*** SOURCE RECORDS ***

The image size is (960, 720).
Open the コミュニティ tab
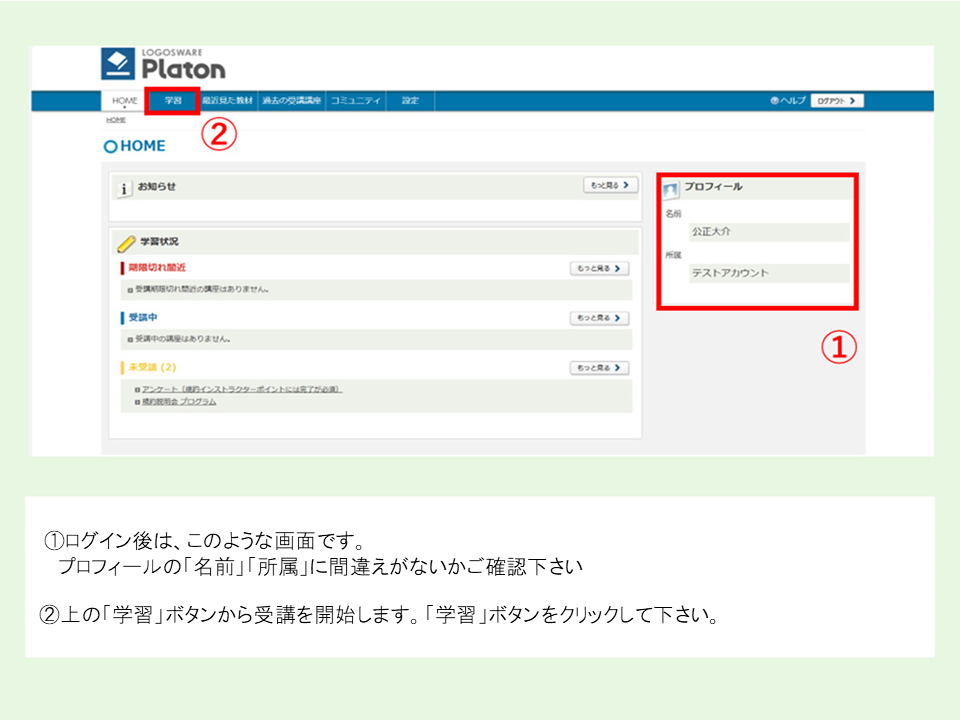point(355,101)
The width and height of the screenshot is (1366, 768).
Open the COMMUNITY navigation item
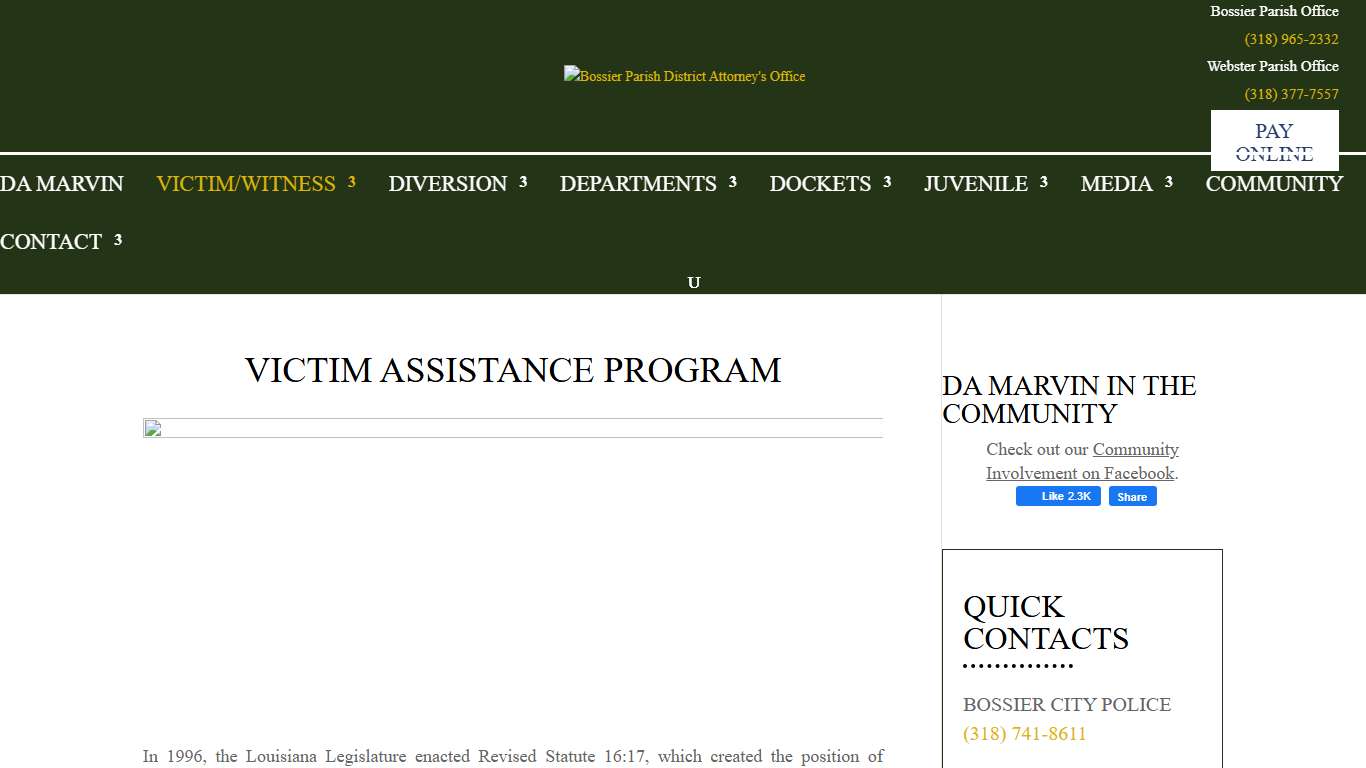1274,184
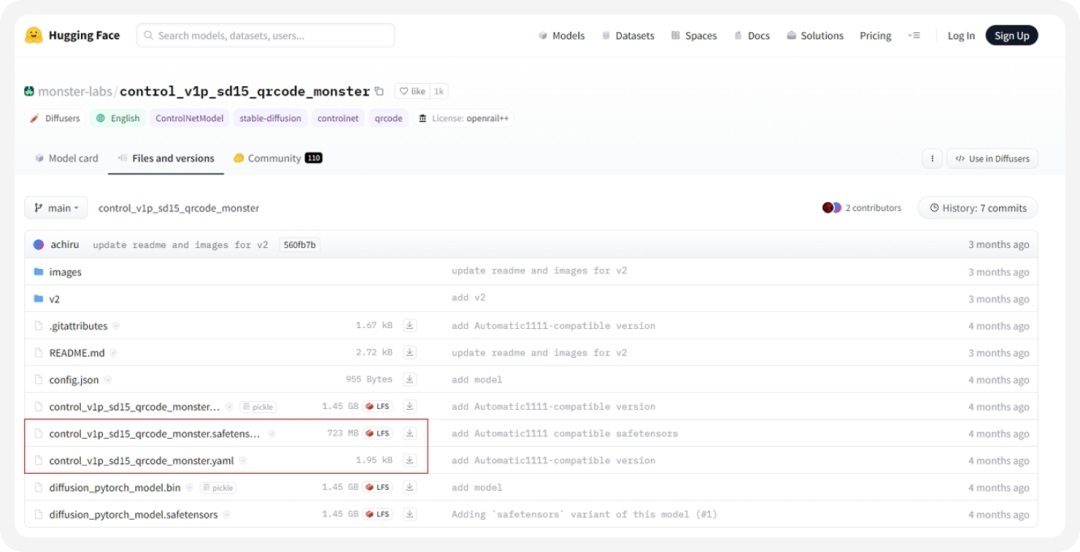1080x552 pixels.
Task: Download config.json using its download icon
Action: (x=410, y=380)
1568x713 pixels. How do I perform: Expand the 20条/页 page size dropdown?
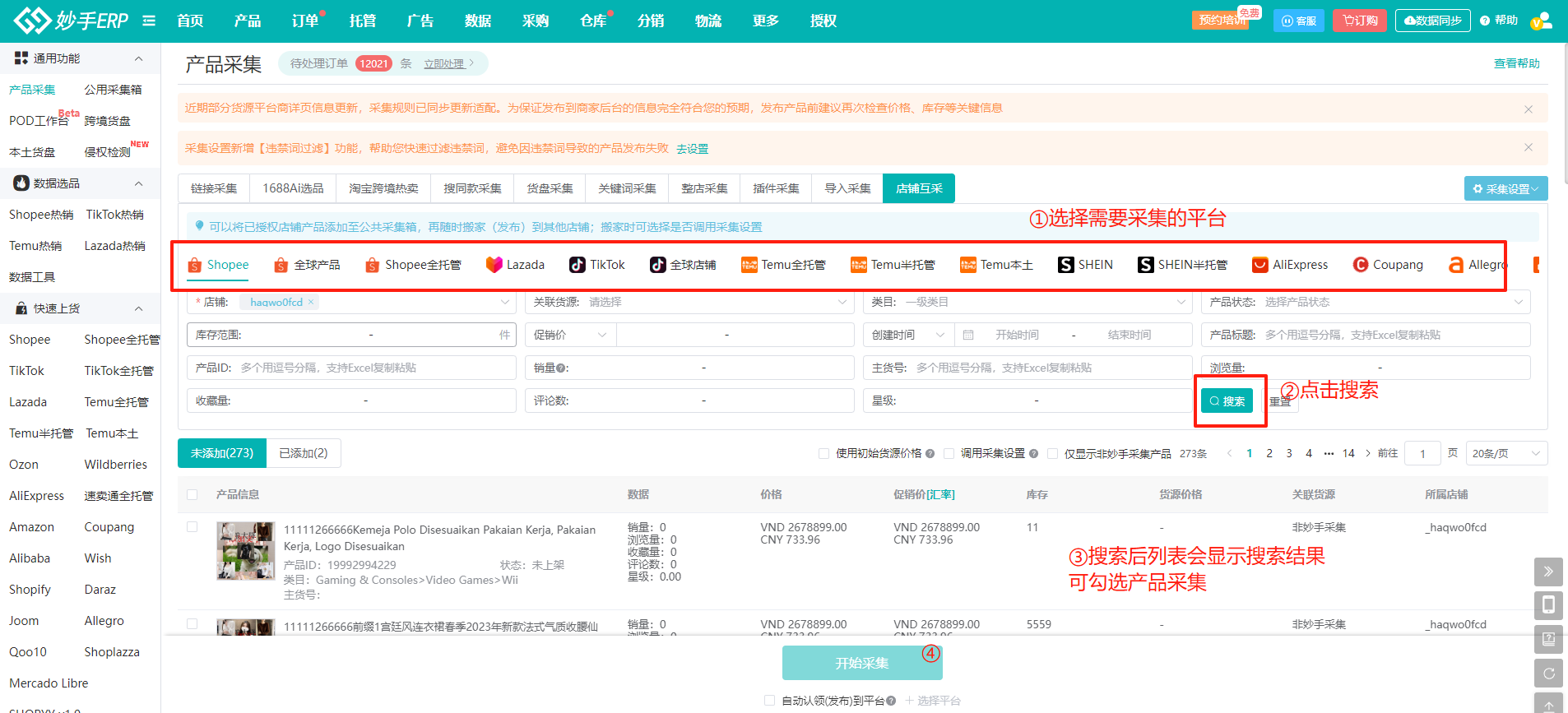tap(1505, 454)
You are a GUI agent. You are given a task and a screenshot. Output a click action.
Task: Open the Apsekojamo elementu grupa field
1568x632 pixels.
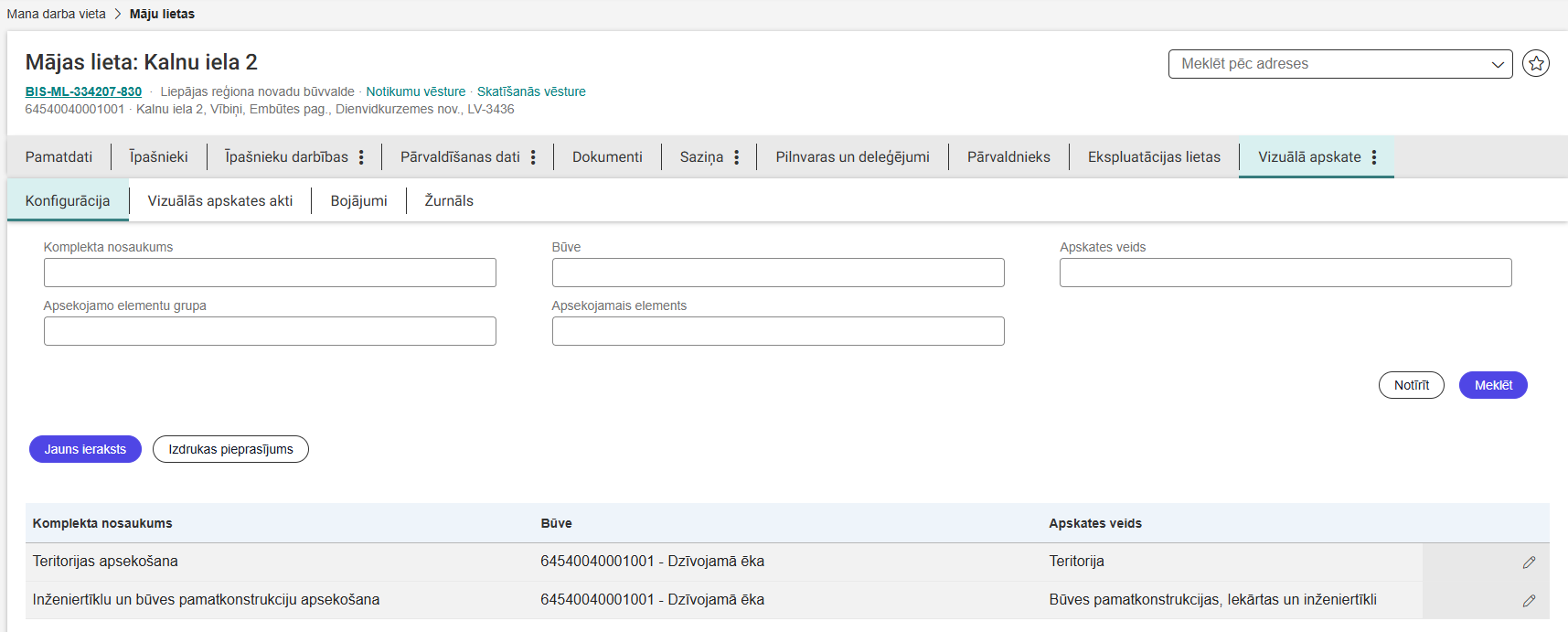pos(270,331)
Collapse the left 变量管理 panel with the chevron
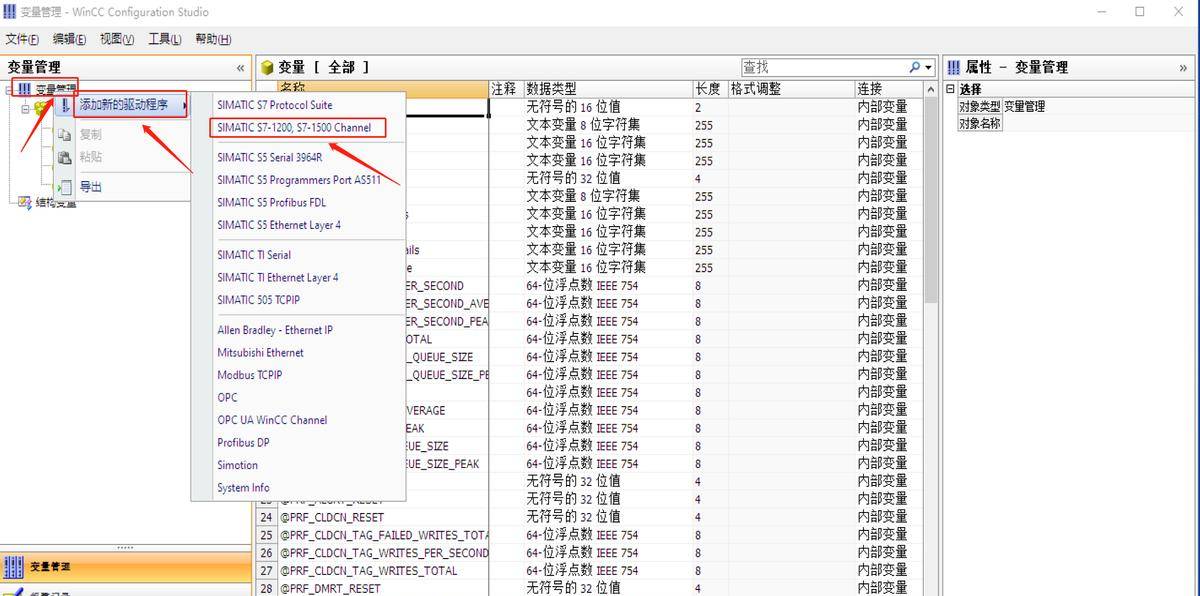The width and height of the screenshot is (1200, 596). 240,66
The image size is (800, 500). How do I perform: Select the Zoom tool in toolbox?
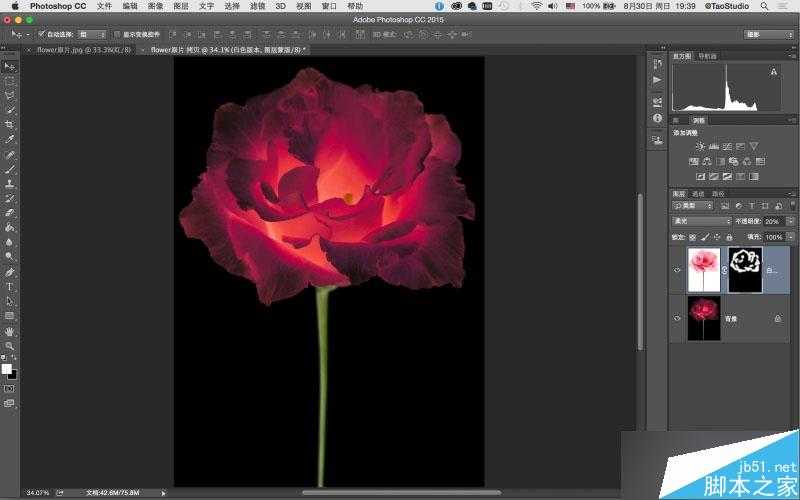pyautogui.click(x=10, y=345)
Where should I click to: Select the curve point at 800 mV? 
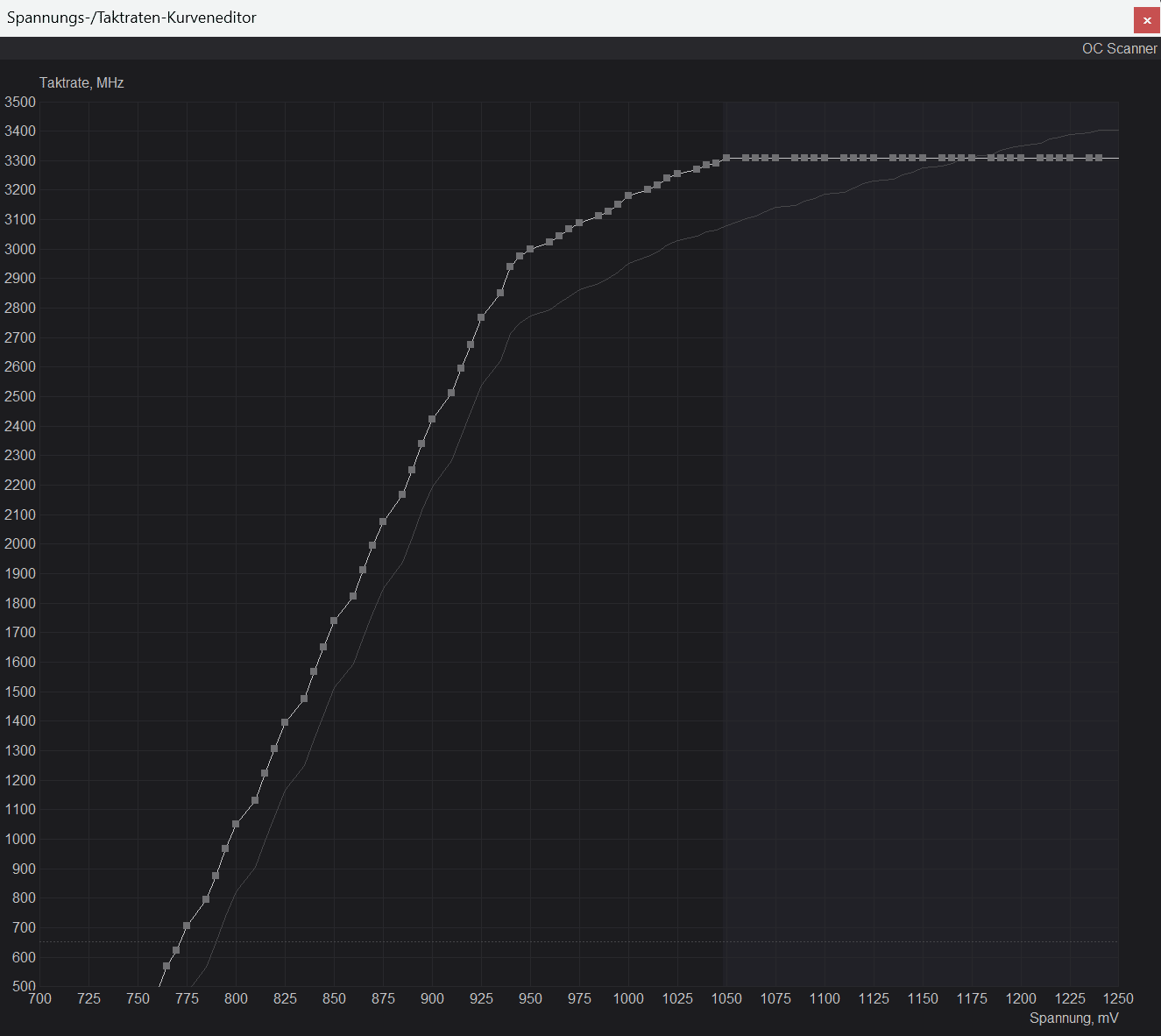pos(236,823)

*** End of SOURCE RECORDS ***

[TASK]:
In the records above, locate the line containing "Task: Open the", then copy exactly that line and every line after it through the end, omitting pictures.

[SOLUTION FOR THIS TASK]:
Task: Open the Apsekojamo elementu grupa field
1568x632 pixels.
pos(270,331)
Collapse the left 变量管理 panel with the chevron
The width and height of the screenshot is (1200, 596). 240,66
The image size is (800, 500). How do I perform: Select the Zoom tool in toolbox?
pyautogui.click(x=10, y=345)
Where should I click to: Select the curve point at 800 mV? 
pos(236,823)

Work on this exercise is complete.